TBE Building Opening and High Holy Day Update

Dear Friends,

Temple Beth El’s Clergy, Staff, and Board have been vigilant about upholding Judaism’s highest priorities of sustaining life and health during COVID-19. Through phone trees, Zoom social gatherings, online worship, education, and community offerings, you have warmly embraced and supported each other through this pandemic.  We thank you for supporting Temple with your donations of time, energy, resources, and effort. We thank you for continuing to support our decisions to keep the Temple building closed until such a time we can all enter safely and responsibly.

Opening the Building, Lifecycles, Worship, and Education
Our leadership has met with an infectious disease specialist and held discussions with medical professionals, legal counsel, and our Shalom Park partners to determine a safe path forward for opening our building. Unfortunately, every expert is in agreement that the first wave of the pandemic has not yet ended and there continues to be a high level of concern as infections rise. With this in mind, Temple Beth El’s Board of Directors has decided to keep Temple’s building closed to the public through the month of August. The Board has also instructed the clergy to officiate at all lifecycle’s online, to protect clergy and the community, and to ensure continuity of care to the congregation.

Fall plans for in-person Shabbat worship, education, lifecycles, and Temple engagement efforts will be re-evaluated based on the shifting nature of the pandemic. Our new Director of Lifelong Jewish Learning, Rabbi Beth Nichols, started her position last week and is already working with her team on plans for Religious School learning for the Fall. We will update more in the coming weeks.

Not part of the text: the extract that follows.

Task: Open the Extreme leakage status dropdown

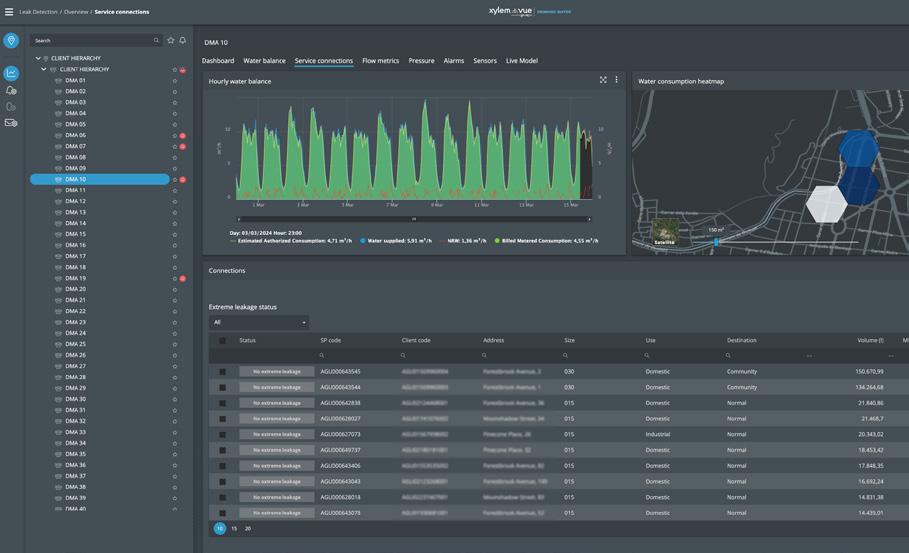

We know that these decisions may create challenges for some of our families around what are already highly emotional decisions to reconsider and reshape lifecycle ceremonies and celebrations. We will continue to work with each family to create beautiful, personal, and meaningful experiences that allow unlimited virtual attendees and deep participation by the clergy. Our clergy, staff, and lay leaders will continually monitor the recommendations from medical and legal experts and local and state health officials.  With their input, the Board will re-evaluate the options for opening the building and conducting lifecycle events on a monthly basis. If you have any questions, please contact our Business Manager, Dan Shane.

High Holy Days


The Board of Directors, in consultation with the clergy, has reached the very difficult and unanimous decision that September will be too soon to welcome large numbers of people into our building.  This means that in-person High Holy Day services as we have traditionally known them will not take place this year.  Nevertheless, we are committed to providing deeply spiritual, soul-filling alternatives  Our team is now developing customized High Holy Day opportunities for you at home, with your needs and reality in mind. This will not be just another Zoom. We will offer meaningful opportunities for all of our members and guests, at every stage of life. We are committed to reshaping the challenge of this moment to celebrate the season in new and dynamic ways. Together, we will still be able to experience the sacred and familiar elements of the High Holy Days and do the spiritual work of the season.  You will hear more about the unfolding plans in future Temple Beth El Communications and be on the lookout for our online High Holy Day portal: www.tbecltgateway.com.

In the weeks leading up to the High Holy Days, our tradition encourages us to ask questions of ourselves: What changes will we make in the year ahead?  With whom do we actively seek forgiveness?  Have we acted in accordance with the best that is within us and with our faith?  The sound of the shofar reminds us to reconnect with our inner goodness and with God. The Days of Awe help us to find the strength to overcome life’s challenges and obstacles. Temple Beth El has always been more than a building or an experience, we are a vital community. Above our Ark, we read:

אָכֵן יֵשׁ יי בַּמָּקוֹם הַזֶּה
Surely, God is in this Place

These words inspire us to look for the Divine wherever we are, whether it is in our homes, in our sanctuary, or in the broader community. Regardless of location, we can support one another, pray together, grow together, and seek a fairer and more just world. Remember, you are never alone.